Work item:
Each record must reappear in the answer exactly as it is written.

BEGIN Material for this exercise

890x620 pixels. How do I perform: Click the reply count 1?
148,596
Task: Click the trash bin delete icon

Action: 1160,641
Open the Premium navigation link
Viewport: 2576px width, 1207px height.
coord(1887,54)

END Material for this exercise

Reply:
890x620 pixels. How do I perform: Click the reply count 1?
148,596
Task: Click the trash bin delete icon

Action: 1160,641
Open the Premium navigation link
Viewport: 2576px width, 1207px height.
coord(1887,54)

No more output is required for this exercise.